U.S. Pay-TV Satellite Subscriber Slowdown: A Sign of Things to Come?

[Satellite TODAY Insider 08-08-11] DirecTV reported the company’s lowest quarterly net subscriber gain to date at 26,000 during the second quarter of 2011 — a sign that some analysts say could lead to the U.S. satellite pay-TV industry’s first phase of subscriber decline since the mid-1990s.

    Sanford Bernstein Analyst Craig Moffett said the operator’s subscriber results, issued Aug. 4, were well below the Wall Street consensus of 57,000. “With today’s below-expectations growth at DirecTV, it seems likely that the satellite industry will post its first-ever quarterly subscriber loss in the United States, with expectations for a small contraction at Dish Network,” Moffett said in a statement. “After weaker-than-expected results at DirecTV, the risk of a more substantial U.S. satellite TV industry subscriber drop has increased.”

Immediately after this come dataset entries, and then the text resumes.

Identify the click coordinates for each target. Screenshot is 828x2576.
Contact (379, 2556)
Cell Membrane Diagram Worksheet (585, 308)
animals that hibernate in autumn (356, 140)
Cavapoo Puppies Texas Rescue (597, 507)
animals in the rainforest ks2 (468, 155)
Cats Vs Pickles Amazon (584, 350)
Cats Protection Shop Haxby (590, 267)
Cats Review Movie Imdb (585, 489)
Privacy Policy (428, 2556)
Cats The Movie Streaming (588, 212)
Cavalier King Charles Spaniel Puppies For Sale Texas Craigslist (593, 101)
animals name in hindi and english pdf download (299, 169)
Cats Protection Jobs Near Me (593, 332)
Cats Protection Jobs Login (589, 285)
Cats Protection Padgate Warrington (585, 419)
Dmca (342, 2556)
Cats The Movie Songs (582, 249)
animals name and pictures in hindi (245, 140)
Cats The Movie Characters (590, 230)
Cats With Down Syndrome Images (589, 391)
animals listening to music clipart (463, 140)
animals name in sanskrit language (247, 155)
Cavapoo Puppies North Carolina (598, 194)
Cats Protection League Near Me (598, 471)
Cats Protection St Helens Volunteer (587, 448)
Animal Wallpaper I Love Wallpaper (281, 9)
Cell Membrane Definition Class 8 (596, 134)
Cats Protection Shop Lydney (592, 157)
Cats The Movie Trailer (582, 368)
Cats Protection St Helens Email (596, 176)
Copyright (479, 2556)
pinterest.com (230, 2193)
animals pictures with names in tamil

   DirecTV’s 2011 subscriber growth drop-off was significant compared with its 2010 second quarter, when the operator added 100,000 subscribers and its competitor Dish Network lost 19,000.
   DirecTV Chairman and CEO Mike White said its subscriber growth decline was caused by a changing economic climate in the United States. “The pickup in competitive intensity that we saw coming out of the first quarter has yet to abate. U.S. consumers are also increasingly under stress from an ongoing weak economy, however, the second quarter is typically the slowest for pay TV firms as students and retirees move and disconnect their service. There are favorable subscriber trends so far in the third quarter showing that we have also regained some of our lost momentum.”
   Moffett warned investors that, historically, the third quarter usually isn’t much better than the second for pay-TV operators in the United States. Moffett also said that the uncertainty regarding the existence of a 2011 NFL football season could have impacted DirecTV’s gross additions in the second quarter, as the operator is the official carrier of the NFL’s popular Sunday Ticket programming package.
   “The U.S. pay TV business is already saturated. Subscriber growth is a zero sum game. [EchoStar Chairman] Charlie Ergen has already made clear his disaffection with the core satellite business, and is looking to diversify away, or at least to radically re-craft the portfolio of surrounding assets,” said Moffett.